The first resource is a webpage describing what is meant by "urban farming" in way that's short and easy to read. It differentiates urban farming from community gardening.
The second resource is a literature review of community gardening and its affect on the social capital of the surrounding area.
This informed the third resource, which walks the user through discussions with stakeholders within a community garden, its neighbors, etc. to evaluate the project's outcomes.
The fourth explains public policies in Minneapolis and Hennepin County that are pertinent to community gardens, providing specific information on city and county policies and resources to those interested in starting one.
The fifth discusses some of the policies that may present challenges to urban and community gardens, but focuses on detailing an analysis of publicly held land, which identified 135 that are "highly recommended for urban agriculture projects." The project's goal was to increase local production of food in N Mpls by identifying feasible locations for urban agriculture projects, in order to address problems of food sovereignty and food security.

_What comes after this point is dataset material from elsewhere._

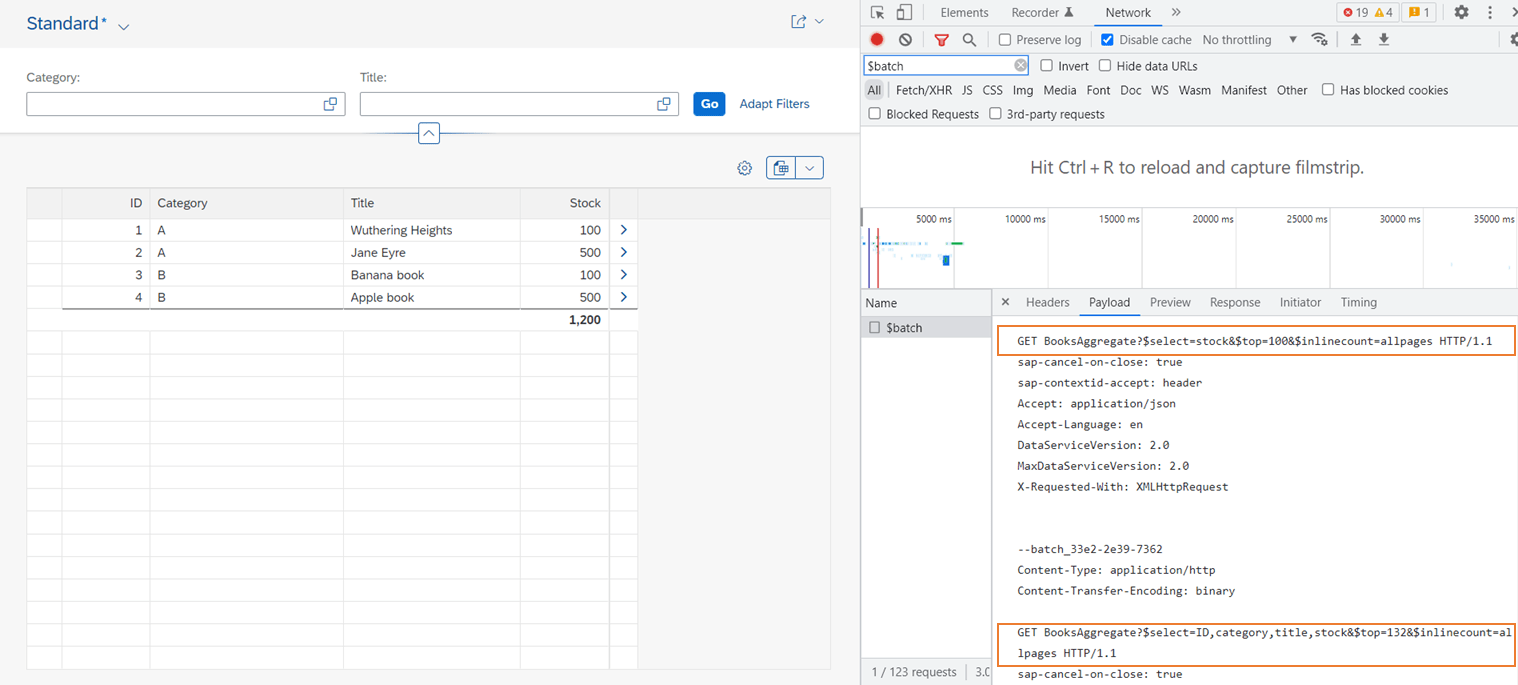
Task: Collapse the filter header with the chevron
Action: (429, 133)
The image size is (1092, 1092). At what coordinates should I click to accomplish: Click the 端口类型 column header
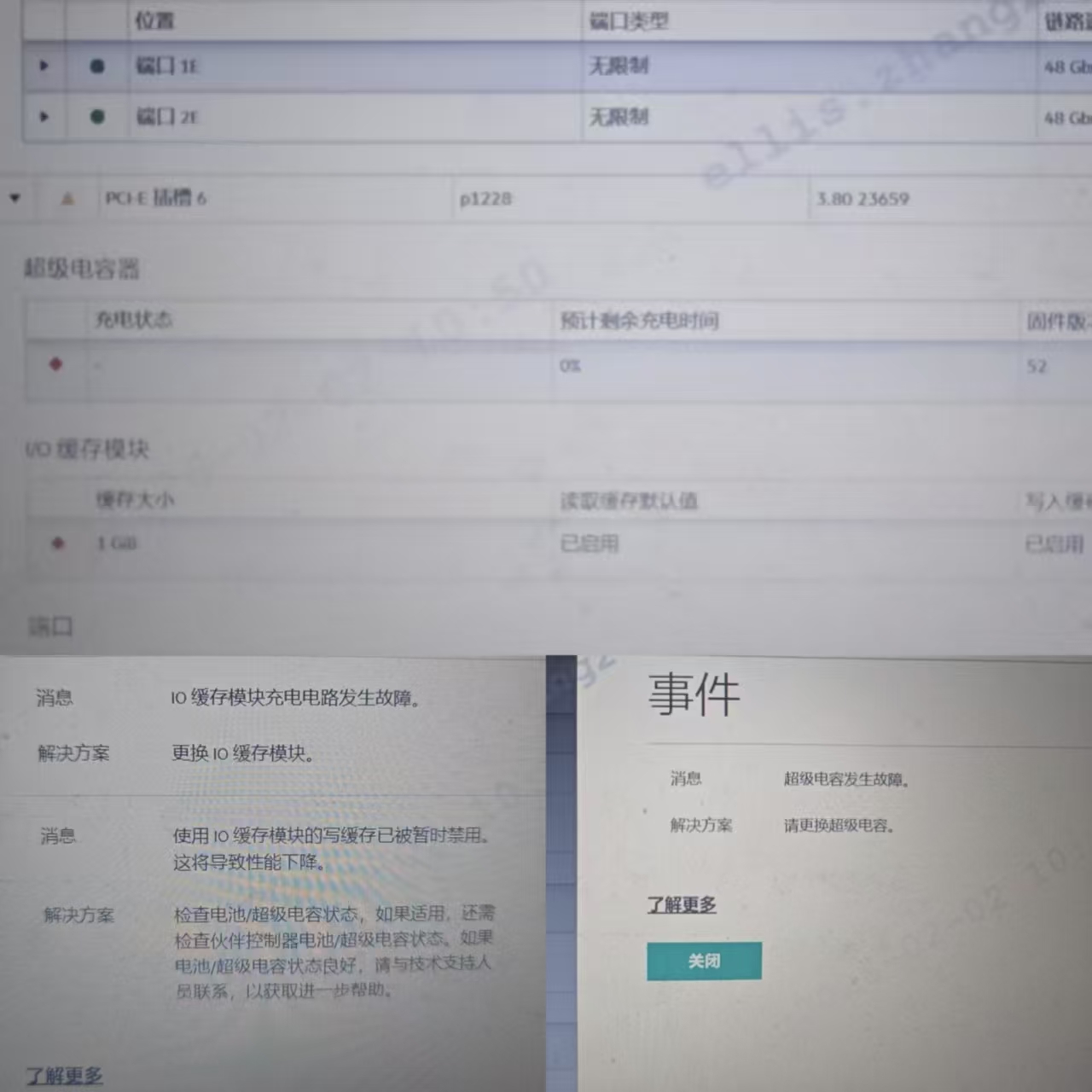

The sixth resource is a learning kit for new urban farmers, addressing issues from soil fertility to business management to farm logistics. It is unique in that the author brings a designer's eye to the resource as well.
The seventh is an easy-to-reference tool on how to ensure healthy soil (for the plants & the people who eat them) used in urban gardening. It focuses on vegetable gardening but is applicable to all gardens and lawns, focusing on resources available in the Twin Cities.
And the final resource is the Urban Farm and Garden Alliance, which is a collaboration of six gardens in St. Paul that promotes social and environmental justice through cultivating and sharing food, an example of the community between the gardens described throughout this module.